From the first line to the last, copy the material word for word; pictures stay out.

=-=-=-=-=

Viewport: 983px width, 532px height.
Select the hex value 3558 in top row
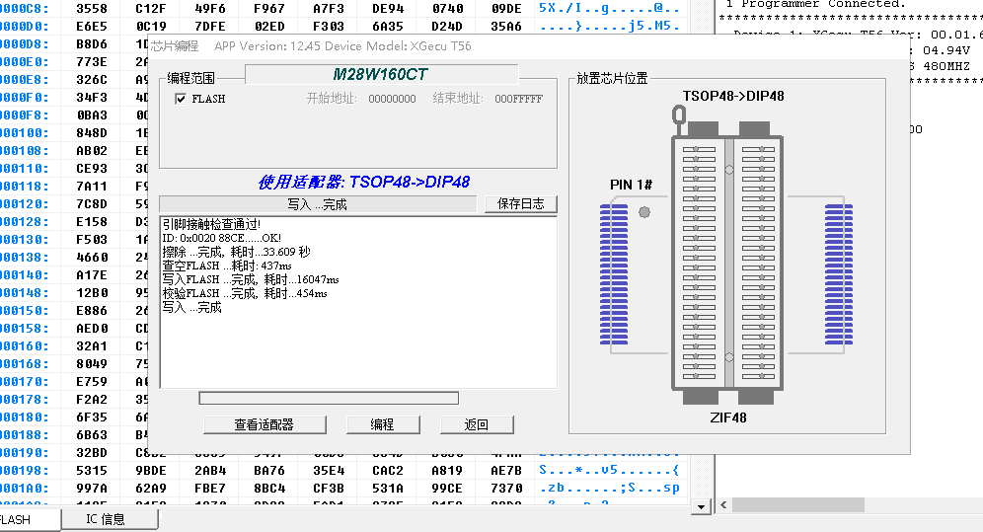tap(92, 7)
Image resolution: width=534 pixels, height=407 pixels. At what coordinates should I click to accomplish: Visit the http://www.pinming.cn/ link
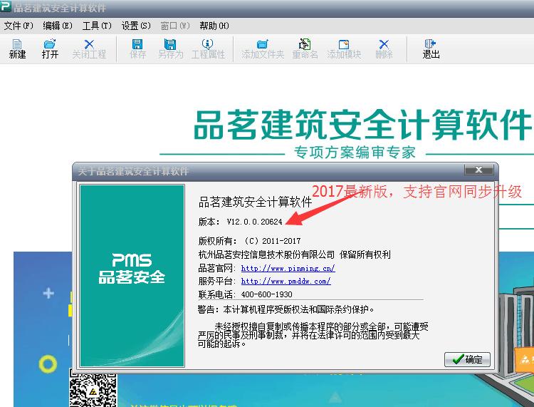(288, 269)
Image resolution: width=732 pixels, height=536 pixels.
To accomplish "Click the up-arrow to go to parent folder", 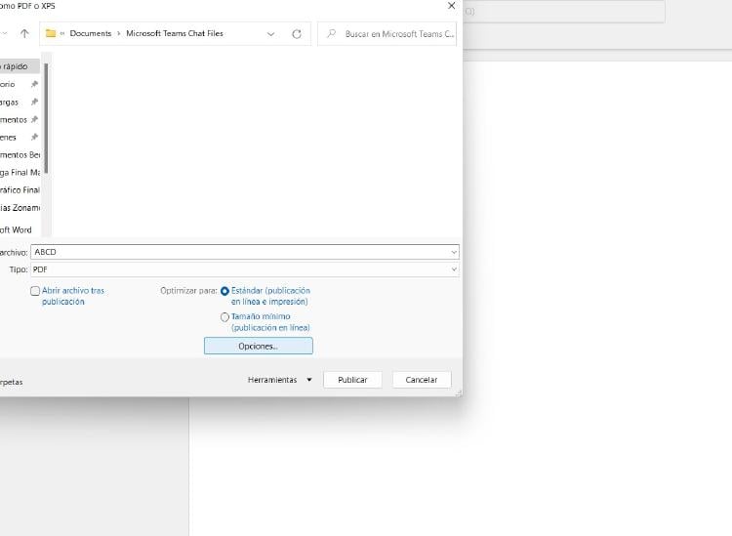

=-=-=-=-=

> [Expected output]:
Viewport: 983px width, 532px height.
Select the hex value 3558 in top row
tap(92, 7)
Image resolution: width=534 pixels, height=407 pixels. At what coordinates should I click to accomplish: Visit the http://www.pinming.cn/ link
(288, 269)
Image resolution: width=732 pixels, height=536 pixels.
To accomplish "Click the up-arrow to go to parent folder", 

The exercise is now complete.